[Problem statement]:
Produce a verbatim transcript of the entries below, excluding pictures.

+++ Data for the task +++

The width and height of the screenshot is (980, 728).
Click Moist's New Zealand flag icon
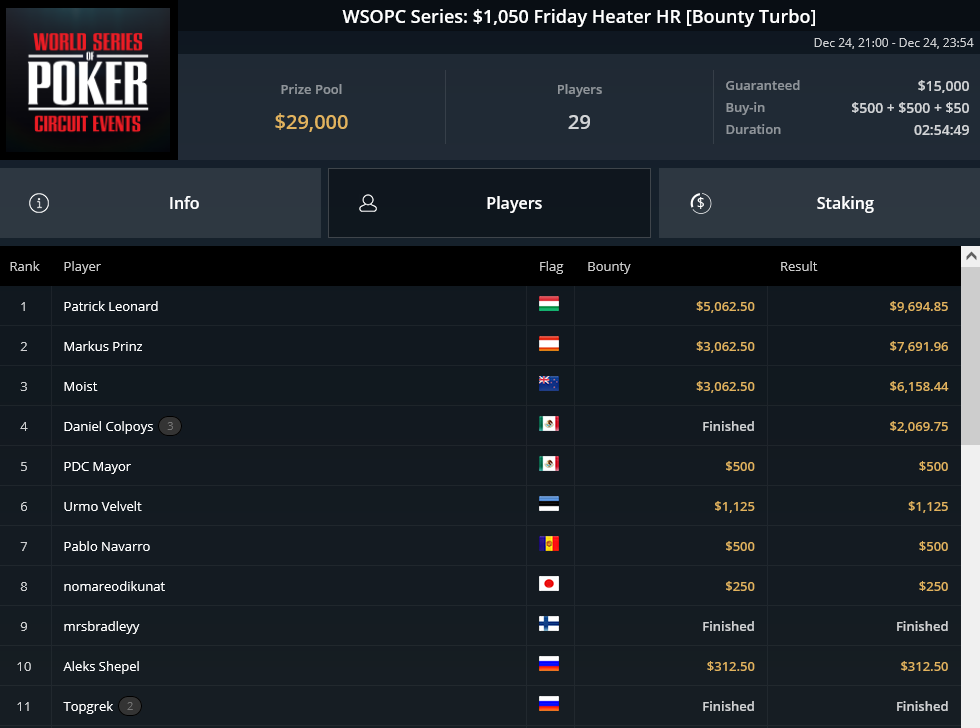[549, 384]
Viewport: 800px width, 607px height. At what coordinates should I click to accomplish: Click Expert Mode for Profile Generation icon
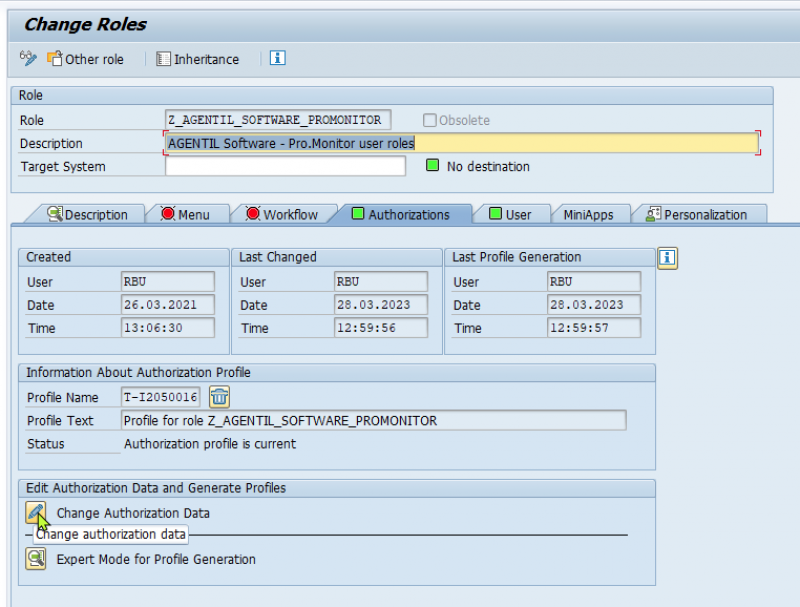(36, 559)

+++

[Answer]:
The width and height of the screenshot is (980, 728).
Click Moist's New Zealand flag icon
[549, 384]
Viewport: 800px width, 607px height. At what coordinates should I click to accomplish: Click Expert Mode for Profile Generation icon
(36, 559)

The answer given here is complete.